Starting with the line containing "Task: Click the open file folder toolbar icon" and going on through the end of the listing, reproduce those lines with "toolbar icon" swapped for "toolbar button" and everything else unchanged. Leave the pictures out of your answer.

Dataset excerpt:
== == ==

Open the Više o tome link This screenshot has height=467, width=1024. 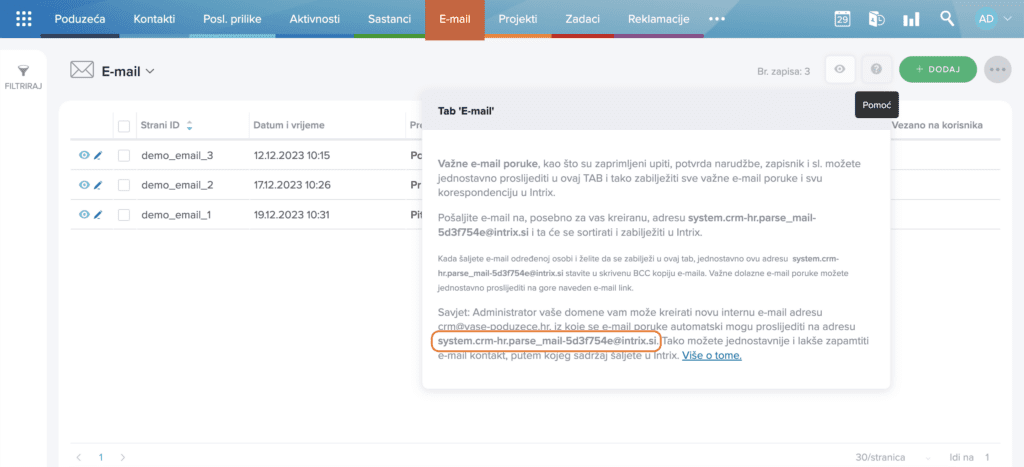[x=712, y=356]
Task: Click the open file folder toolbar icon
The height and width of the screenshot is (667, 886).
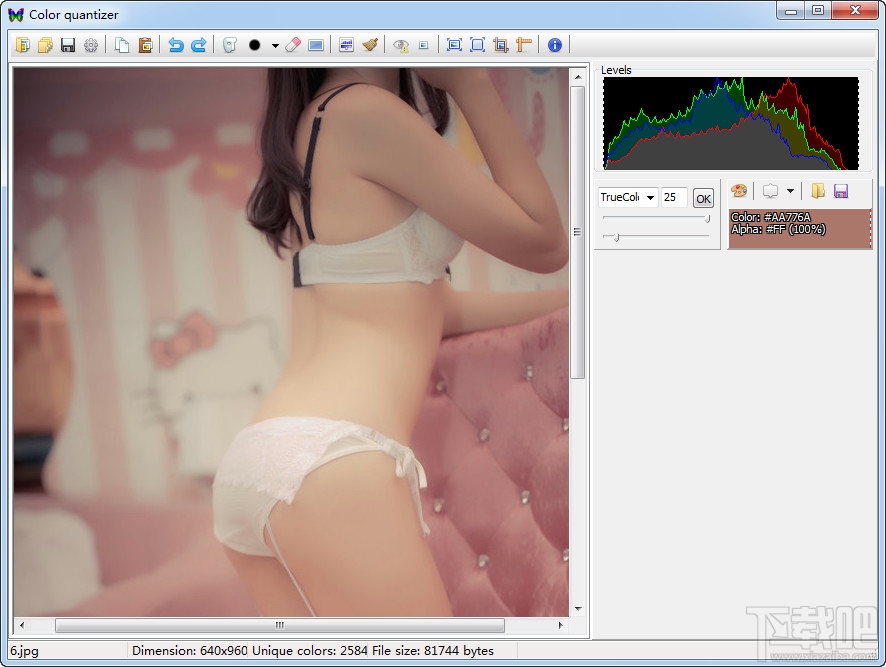Action: [24, 45]
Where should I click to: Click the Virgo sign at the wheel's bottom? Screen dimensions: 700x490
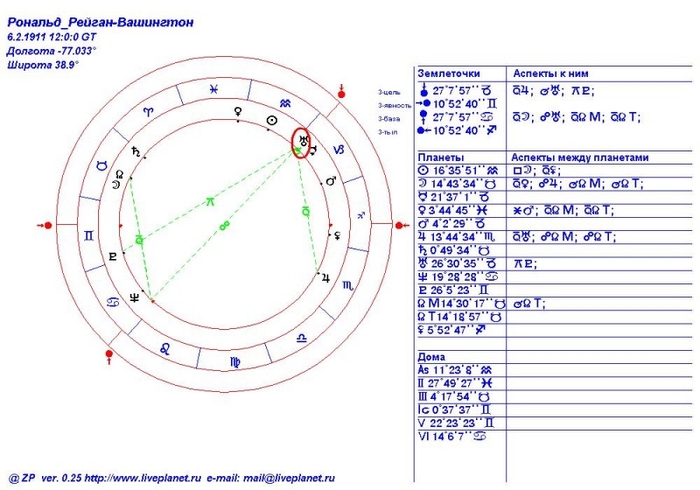click(235, 360)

== == ==

* Task response
Task: Click the open file folder toolbar button
The height and width of the screenshot is (667, 886).
Action: [24, 45]
Where should I click to: Click the Virgo sign at the wheel's bottom? Screen dimensions: 700x490
click(235, 360)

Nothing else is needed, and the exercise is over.